With the start of the holidays a few weeks away, I am always brought back to the many traditions that were handed down through the generations in my family.

With the start of the holidays a few weeks away, I am always brought back to the many traditions that were handed down through the generations in my family.


We lived next door to my grandparents, so I was very fortunate to have been able to watch my grandmother as she would cook and bake.  We were quite a large family, so when the holidays came she would start to prepare days in advance by baking cookies and storing them until she was ready to use them.  Her pastas were made fresh; I remember her cutting the raviolis on the kitchen table.

Everything was homemade.  She would can and jar the vegetables and fruits from the garden that my grandfather grew to enjoy them throughout the year.  Of course, at the time I was too young to realize this was the way she was taught by her mother.


She made so many great meals and desserts, so I thought I would share her recipe for one of my favorite cookies that she baked, her melt-in-your-mouth Walnut Sticks.

I try to keep with tradition, though unlike my grandmother, I may not cook or bake everything from scratch. One of the desserts I bake every Thanksgiving is Pumpkin Pie.  This is a favorite in my house and I always make sure I bake enough of them so there is plenty to go around.

I hope you enjoy these desserts.  It’s never too late to start a tradition of your own to pass down in your family!

Walnut Sticks

Walnut Sticks Recipe


2 cups all purpose flour

1 ½ cup of dark brown sugar

1 cup Crisco or 2 sticks margarine or butter

1 cup chopped nuts

2 eggs

Use a quarter sheet cookie baking pan.  If using a full half sheet, you will need to double recipe and cooking time.

Makes approximately 2 dozen.

Mix together the flour, 1 cup brown sugar, Crisco or butter, and 1 egg.  Mix until soft enough to spread onto a cookie sheet pan.  Spread evenly, making sure it is not too thick or the cookies will be doughy and heavy; they need to be thin and crispy.  Beat the other egg slightly and spread on top of the batter.  Sprinkle the ½ cup of brown sugar on top of the batter, then spread the nuts on top.

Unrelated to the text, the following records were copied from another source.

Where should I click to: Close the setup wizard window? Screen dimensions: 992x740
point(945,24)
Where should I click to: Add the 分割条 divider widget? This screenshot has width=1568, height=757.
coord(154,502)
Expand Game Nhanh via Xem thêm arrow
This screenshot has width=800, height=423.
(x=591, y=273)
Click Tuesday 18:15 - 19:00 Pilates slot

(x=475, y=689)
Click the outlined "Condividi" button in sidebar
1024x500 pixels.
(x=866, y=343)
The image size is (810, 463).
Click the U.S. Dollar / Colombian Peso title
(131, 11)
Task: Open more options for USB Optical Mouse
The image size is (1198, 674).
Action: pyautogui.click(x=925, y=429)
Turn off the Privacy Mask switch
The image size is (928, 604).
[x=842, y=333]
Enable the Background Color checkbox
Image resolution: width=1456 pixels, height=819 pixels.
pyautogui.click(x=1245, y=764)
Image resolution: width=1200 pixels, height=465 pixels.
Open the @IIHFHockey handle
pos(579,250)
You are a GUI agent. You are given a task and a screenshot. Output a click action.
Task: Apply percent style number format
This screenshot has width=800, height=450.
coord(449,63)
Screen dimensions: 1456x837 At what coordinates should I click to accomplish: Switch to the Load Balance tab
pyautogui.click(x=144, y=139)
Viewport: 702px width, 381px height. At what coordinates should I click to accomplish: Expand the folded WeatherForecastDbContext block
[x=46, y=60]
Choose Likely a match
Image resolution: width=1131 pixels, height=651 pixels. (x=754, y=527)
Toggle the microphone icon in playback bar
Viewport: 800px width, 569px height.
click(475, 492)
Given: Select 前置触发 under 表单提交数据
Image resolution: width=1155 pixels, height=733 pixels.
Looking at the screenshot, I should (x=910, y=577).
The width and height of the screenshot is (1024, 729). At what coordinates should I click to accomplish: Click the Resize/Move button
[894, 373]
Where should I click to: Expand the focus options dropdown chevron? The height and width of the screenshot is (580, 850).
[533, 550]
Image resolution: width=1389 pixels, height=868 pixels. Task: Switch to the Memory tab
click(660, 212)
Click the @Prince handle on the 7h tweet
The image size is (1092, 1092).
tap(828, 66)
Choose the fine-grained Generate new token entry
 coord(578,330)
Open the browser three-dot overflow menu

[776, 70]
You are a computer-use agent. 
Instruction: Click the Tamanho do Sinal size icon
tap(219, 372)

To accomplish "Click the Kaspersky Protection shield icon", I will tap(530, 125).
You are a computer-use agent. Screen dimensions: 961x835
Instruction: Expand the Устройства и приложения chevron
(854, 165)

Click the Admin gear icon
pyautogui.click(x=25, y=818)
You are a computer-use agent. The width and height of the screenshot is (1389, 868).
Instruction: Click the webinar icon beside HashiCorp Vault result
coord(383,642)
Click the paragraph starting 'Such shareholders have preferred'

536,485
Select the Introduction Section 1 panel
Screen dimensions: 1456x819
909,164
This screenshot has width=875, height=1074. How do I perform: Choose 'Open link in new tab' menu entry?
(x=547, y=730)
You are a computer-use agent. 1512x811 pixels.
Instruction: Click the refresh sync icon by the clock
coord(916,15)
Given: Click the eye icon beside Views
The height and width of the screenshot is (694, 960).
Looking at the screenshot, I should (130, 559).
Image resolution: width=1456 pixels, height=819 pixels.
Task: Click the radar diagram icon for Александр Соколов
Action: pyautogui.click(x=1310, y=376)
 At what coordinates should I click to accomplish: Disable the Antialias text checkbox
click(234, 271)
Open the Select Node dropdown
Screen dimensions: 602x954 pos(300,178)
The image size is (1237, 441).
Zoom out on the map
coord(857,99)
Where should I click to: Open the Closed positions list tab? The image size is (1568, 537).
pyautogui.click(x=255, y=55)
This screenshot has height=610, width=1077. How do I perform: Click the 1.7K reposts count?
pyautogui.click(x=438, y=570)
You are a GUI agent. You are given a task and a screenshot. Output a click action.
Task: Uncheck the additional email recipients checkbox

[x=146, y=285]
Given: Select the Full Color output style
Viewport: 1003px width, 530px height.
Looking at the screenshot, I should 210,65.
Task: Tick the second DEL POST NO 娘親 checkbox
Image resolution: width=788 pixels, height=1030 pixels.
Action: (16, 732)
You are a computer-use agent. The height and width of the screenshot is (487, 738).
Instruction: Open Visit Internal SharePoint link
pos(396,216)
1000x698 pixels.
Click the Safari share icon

Bake at 400 degrees for 8 to 10 minutes. Cool completely.  Cut into 1 ¼” wide and 2 ½” long cookies.

Pumpkin Pie



1 ½ cups sugar

1 tsp. salt

2 tsp. ground cinnamon

1 tsp. ground ginger

1 ½ tsp. ground cloves

4 large eggs

1 can (29oz.) Libby’s 100% Pure Pumpkin

2 cans (12 fl.oz. each) Carnation Evaporated Milk

2 unbaked 9-inch (4 cup volume) deep-dish pie shells

8 to 16oz heavy cream for whipping

Makes 2 pies.

Mix sugar, salt, cinnamon, ginger, and cloves in a small bowl.  Beat eggs in a large bowl.  Stir pumpkin and sugar mixture into eggs.  Gradually stir in evaporated milk.  Pour into pie shells and bake in preheated oven at 425F for 15 minutes.  Reduce temperature to 350 F and bake 40 to 50 minutes, or until knife or toothpick inserted near the center comes out clean. Cool completely on a wire rack for 2 hours, then serve immediately or refrigerate.

I usually make these pies the night before.  Just be careful not to touch the top of the pies when storing them.

Whip the cream just before serving pies; I usually add some sugar to the cream while whipping.  Enjoy!